Professor Josie Doss submitted a grant into a federal health administration to start a Sexual Assault Nurse Examiner program at Georgia College's School of Nursing.

"When victims receive care from especially trained nurse, that's trained to take care of sexual assault victims, they have better long-term and short-term outcomes. There's a very few number of people who are actually trained in that specialized care," Doss said.

Shantee Henry, who went through the training at another school, helped land the grant.

"Intricate details about how to actually collect evidence and care for people. The whole process was new to me, but I learned a lot," she said.

"We have to make sure we gather forensic information in a manner that will help with prosecution along the way and we also have to make sure we're paying attention to not just to physical injuries but to psychological injuries that the victims may have sustained during an attack," Doss said.

The 3-year grant covers the cost of tuition for the semester-long course. 

Last year, 16 registered nurses completed the program -- this year, about 25 are enrolled.

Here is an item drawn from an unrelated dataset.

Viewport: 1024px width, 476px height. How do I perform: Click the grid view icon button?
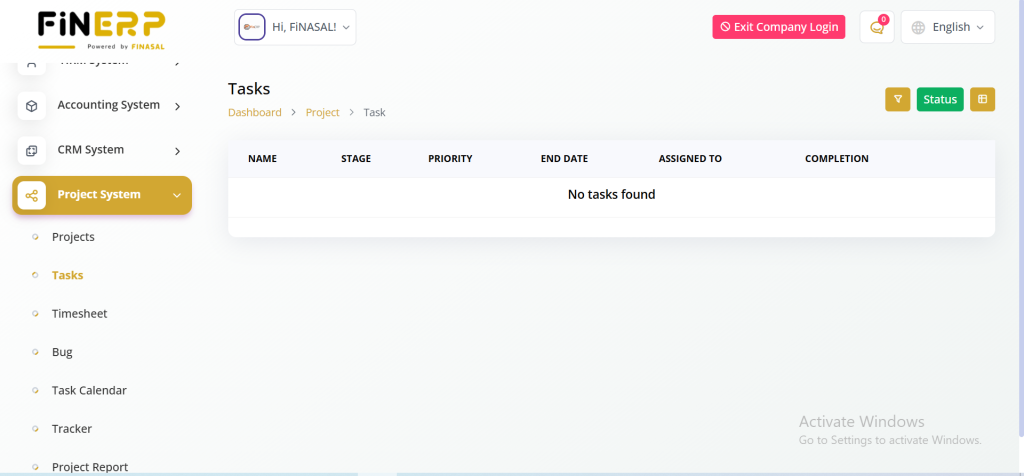tap(982, 99)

"The purpose of the grant was to be able to improve or increase the numbers of trained sexual assault nurse examiners throughout the state and throughout the nation," Doss said.

Before the program began in 2018, Doss says there were 2 Sexual Assault Nurse examiners in Baldwin County. 

Henry says it's a fairly new practice, but needed in rural areas.

"The long-term effects of providing the right care for trauma care victims makes an impact for the rest of their lives," Henry said.

Nurses need 300 clinical practice hours to complete the course.
Sexual Assault Nurse Examiners are also trained to be expert witnesses for the prosecution in sexual assault cases.